Helena behind us, we hit Clarksdale inside forty minutes and headed straight for the Hopson Plantation. In the early 1940s the site boasted the first entirely machine-picked cotton operation in the world. Nowadays, it stakes its claim on another business model entirely and has been refashioned into the sprawling Shack-up Inn.

Blues music sprung up in the Delta spurred in part by the harsh conditions on plantations exactly like the Hopson. Our shelter for the night, as were all on offer, looked the part of a weathered sharecropper shack out of some 1930's depression-era photograph. Covered in rusted tin and with rough-hewn hardwood floor to ceiling, it had two spare rooms flanking a serviceable kitchen and bath.

The thought of seeking rest and recreation at a place with such labor-intensive history--even one so cleverly named and conceived--had at first seemed akin to planning to picnic in a cemetery. But always up for lodging out of the ordinary, and with TripAdvisor reviews altogether glowing, we'd given in and booked.

On rustic cue, the Shack-up beguiled. Written up and down like a roadhouse bathroom, the walls of our chosen abode announced nearly universal praise for the place. There was a television, but it was programmed to play the blues music channel and nothing else. The bar and stage off the lobby were appropriately throwback, and we had to ask twice when the check-in clerk said we could come back anytime for all the beer we could drink. Satisfied, we headed into town.

•••••

#### Directive:
Extend the travel account of the stay at the Shack-up Inn in Clarksdale, starting right after its last sentence.

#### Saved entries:
•••••

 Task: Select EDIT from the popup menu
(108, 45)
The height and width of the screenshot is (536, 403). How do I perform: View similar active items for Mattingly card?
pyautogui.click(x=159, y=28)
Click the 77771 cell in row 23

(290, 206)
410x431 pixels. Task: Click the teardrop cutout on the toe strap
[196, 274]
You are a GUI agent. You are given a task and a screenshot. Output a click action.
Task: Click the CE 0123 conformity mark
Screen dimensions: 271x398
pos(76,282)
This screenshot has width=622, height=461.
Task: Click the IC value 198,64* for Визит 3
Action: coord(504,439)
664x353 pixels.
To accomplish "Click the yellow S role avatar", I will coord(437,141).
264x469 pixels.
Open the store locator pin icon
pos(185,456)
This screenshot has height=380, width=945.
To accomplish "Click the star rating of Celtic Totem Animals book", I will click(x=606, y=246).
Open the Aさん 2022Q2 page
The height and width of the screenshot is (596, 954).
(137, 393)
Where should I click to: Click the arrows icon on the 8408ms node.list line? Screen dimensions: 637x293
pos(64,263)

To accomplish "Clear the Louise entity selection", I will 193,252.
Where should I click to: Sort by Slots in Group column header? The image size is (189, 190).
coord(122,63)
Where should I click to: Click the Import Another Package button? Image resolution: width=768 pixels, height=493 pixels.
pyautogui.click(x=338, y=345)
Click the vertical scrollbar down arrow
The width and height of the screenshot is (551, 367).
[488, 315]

•••••

#### Answer for the task:
If the Delta in its entirety--geographically-speaking the 6,250 square mile fertile crescent enclosed within parentheses created by the Mississippi and Yazoo rivers--is the birthplace of the blues, Clarksdale is undoubtedly the cradle. Beaten-down but story-rich, these days its downtown gives off the gritty charm of a long-abandoned city neighborhood on the rebound. Former stores with broken plate glass windows languish near newer ventures fronted by fresh flower pots. The grand marquee of the once-palatial Paramount Theater now stares blankly at newcomer Yazoo Pass Espresso Bar, Bistro, and Bakery.

Whole blocks are empty, but whole blocks are blooming too. Hope--and revenue--lay in the dozens of businesses which cater to blues tourists. And with eateries, accommodations, and retail shops ranging from the upscale to the lowdown, Clarksdale is nothing if not authentically itself. Sites such as the Riverside Hotel, Red's Lounge, Cat Head Delta Blues and Folk Art, and the Delta Blues Museum are singular and not to be missed.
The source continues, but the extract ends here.